WORK REQUEST.
Copy out the listing below without changes, beginning at the line that contains "What do you see at coordinates (496, 192)" and ending after the line that contains "card-nav is located".

RAW DATA.

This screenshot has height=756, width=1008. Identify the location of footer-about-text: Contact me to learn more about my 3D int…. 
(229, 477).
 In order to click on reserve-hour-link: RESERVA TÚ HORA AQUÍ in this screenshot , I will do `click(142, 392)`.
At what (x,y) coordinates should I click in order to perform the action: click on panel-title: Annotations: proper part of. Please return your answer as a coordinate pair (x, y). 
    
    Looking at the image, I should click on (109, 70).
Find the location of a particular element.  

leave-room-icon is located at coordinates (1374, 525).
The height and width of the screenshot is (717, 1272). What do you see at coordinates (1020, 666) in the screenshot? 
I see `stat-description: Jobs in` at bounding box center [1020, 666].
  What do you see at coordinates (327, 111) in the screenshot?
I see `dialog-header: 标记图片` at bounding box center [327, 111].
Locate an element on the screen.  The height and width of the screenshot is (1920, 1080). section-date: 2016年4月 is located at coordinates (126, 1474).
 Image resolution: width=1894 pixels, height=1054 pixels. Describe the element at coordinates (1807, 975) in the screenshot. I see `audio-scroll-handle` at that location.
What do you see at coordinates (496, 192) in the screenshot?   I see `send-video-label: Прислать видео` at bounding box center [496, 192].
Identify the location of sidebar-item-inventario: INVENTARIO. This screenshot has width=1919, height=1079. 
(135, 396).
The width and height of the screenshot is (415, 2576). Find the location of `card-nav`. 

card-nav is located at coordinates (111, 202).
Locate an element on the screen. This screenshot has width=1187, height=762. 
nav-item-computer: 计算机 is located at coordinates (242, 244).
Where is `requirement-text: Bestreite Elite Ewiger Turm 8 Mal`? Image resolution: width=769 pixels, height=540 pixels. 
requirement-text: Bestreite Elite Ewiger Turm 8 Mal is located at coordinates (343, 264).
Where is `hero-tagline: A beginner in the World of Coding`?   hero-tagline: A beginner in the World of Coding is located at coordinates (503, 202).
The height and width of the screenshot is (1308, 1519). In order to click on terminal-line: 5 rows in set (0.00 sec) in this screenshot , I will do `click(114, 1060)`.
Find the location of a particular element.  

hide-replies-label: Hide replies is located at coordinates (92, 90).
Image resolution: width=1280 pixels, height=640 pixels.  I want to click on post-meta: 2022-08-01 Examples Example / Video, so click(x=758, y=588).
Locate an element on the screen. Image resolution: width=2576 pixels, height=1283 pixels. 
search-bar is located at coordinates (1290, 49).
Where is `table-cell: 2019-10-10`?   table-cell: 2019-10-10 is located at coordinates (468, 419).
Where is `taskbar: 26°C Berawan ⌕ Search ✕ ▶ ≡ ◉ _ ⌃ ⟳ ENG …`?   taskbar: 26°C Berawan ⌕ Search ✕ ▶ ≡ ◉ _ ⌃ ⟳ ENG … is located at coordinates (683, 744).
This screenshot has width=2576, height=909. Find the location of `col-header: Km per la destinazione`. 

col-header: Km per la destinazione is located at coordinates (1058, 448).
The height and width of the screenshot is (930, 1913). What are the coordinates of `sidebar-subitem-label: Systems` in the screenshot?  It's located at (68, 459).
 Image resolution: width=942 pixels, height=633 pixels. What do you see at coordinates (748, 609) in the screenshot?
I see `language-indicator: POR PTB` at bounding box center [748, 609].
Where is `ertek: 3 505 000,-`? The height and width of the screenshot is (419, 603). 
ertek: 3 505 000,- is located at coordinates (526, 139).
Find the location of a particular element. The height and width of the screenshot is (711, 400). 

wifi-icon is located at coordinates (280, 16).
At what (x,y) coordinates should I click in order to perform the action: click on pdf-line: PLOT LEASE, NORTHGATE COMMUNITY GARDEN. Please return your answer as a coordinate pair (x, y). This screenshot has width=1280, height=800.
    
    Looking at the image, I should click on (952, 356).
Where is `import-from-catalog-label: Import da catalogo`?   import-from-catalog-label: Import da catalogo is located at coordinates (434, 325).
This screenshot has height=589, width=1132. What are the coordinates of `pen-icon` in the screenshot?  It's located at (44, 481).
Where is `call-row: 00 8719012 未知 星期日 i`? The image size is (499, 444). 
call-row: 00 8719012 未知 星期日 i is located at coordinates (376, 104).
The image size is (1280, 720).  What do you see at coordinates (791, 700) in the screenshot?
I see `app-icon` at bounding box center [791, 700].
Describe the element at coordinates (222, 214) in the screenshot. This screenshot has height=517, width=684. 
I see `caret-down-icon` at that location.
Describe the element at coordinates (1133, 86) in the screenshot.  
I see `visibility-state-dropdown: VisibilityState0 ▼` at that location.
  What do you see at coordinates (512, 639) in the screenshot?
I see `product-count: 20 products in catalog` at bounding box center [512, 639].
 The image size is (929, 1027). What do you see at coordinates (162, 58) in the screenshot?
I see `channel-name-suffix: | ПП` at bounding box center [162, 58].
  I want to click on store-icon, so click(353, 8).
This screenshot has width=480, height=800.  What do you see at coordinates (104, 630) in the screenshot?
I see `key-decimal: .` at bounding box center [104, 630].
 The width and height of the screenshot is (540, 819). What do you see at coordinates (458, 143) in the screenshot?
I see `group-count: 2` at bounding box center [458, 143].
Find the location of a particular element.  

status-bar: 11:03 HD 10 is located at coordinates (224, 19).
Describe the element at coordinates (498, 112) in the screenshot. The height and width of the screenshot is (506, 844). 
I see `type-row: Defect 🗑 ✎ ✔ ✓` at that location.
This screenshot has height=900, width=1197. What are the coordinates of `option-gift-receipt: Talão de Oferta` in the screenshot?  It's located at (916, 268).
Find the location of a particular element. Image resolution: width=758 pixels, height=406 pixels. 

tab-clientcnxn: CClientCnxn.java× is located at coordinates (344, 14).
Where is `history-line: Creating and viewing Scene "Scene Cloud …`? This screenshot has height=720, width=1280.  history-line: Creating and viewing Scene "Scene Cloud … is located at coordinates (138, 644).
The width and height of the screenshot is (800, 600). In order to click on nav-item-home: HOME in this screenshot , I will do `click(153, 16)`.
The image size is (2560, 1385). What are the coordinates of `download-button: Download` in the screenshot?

OUTPUT.
What do you see at coordinates (496, 192) in the screenshot?   I see `send-video-label: Прислать видео` at bounding box center [496, 192].
Identify the location of sidebar-item-inventario: INVENTARIO. This screenshot has width=1919, height=1079. 
(135, 396).
The width and height of the screenshot is (415, 2576). Find the location of `card-nav`. 

card-nav is located at coordinates (111, 202).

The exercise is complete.